Americans aren’t worried about health data security, despite breaches
Wednesday, August 15, 2018
Americans are far less concerned about the security of their health data than breaches of financial information, a recent SCOUT Rare Insights survey shows. Accordingly, only about half (49 percent) of adults said they are "extremely" or "very concerned" about security of lab results, diagnoses and other health information, compared with 69 percent who had that level of concern about the safety of their financial data.
All of these precious jewels come to light as hackers and cyber thieves continue to make a push for health data and push upon organizations' data security concerns.
The reason for the continued push for healthcare data is obvious — healthcare organizations are continuing to amass more and more patient data, and their patients are pushing to engage with their caregivers through technology, portals and electronic health records. The takeaway is that providers and payers "will need to do more to make people aware of best practices and risks."
Additionally, a study by Accenture and the American Medical Association found that 80 percent of physicians have experienced a cybersecurity attack. The most common type of attack was phishing, experienced by 55 percent of those experiencing an attack, followed by computer viruses, which 48 percent reported as part of an attack.
Physicians in the study said that if they experienced a cyberattack, only 11 percent notified the Department of Homeland Security or the FBI, and 10 percent notified the Office of Civil Rights. Of those attacked, more than half worried that such attacks could "undermine patient safety, and roughly three-fourths thought future attacks could disrupt their clinical practices and compromise patient records."
Another study, by the Ponemon Institute, found that 62 percent of healthcare leaders said their organization experienced a cyberattack in the past year, and more than half said the event resulted in loss of patient data. Patient medical records and patient billing information were the top two targets of hackers.
In most cases, the ultimate goal of an attack or hack is the patient (or patient data), and the physician or the healthcare organization is the middle man.
Healthcare has become the second largest sector of the U.S. economy, accounting for 18 percent of gross domestic product in 2017, CSO reported earlier this year. The sector’s cybersecurity attacks are rising because of this.
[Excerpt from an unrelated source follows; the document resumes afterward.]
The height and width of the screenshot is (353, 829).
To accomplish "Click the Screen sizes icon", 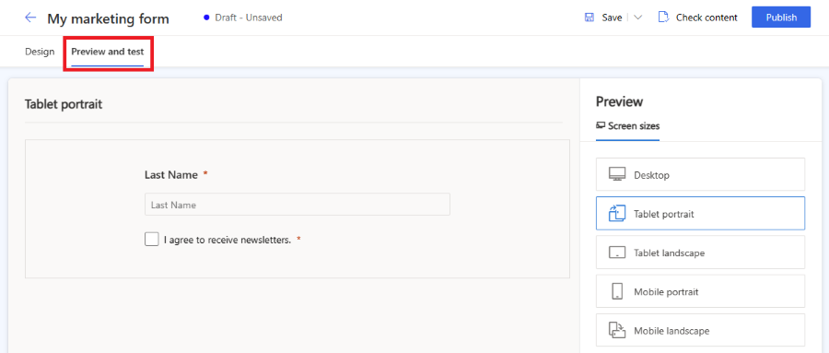I will tap(601, 125).
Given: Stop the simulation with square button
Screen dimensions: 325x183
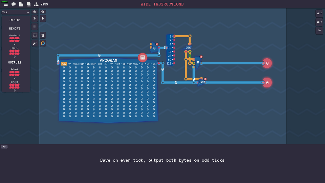Looking at the screenshot, I should click(x=35, y=26).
"We need to be much more aware and concerned about the safety of our health data," Raffi Siyahian, principal at SCOUT, said in a statement. "First, the risk of having our medical data exposed is pretty significant. And second, the consequences of someone gaining unauthorized access to your personal health information can be far more damaging than having someone illegally access your personal financial information."
"We need to guard and monitor our health insurance cards and medical service statements as rigorously as we guard and monitor our credit cards and bank statements," Siyahian said.
Healthcare organizations need to do their part, too. This includes steps such as practicing diligent cyber hygiene, reinforcing network segmentation, achieving transparent visibility and control and employing advanced threat intelligence protocols.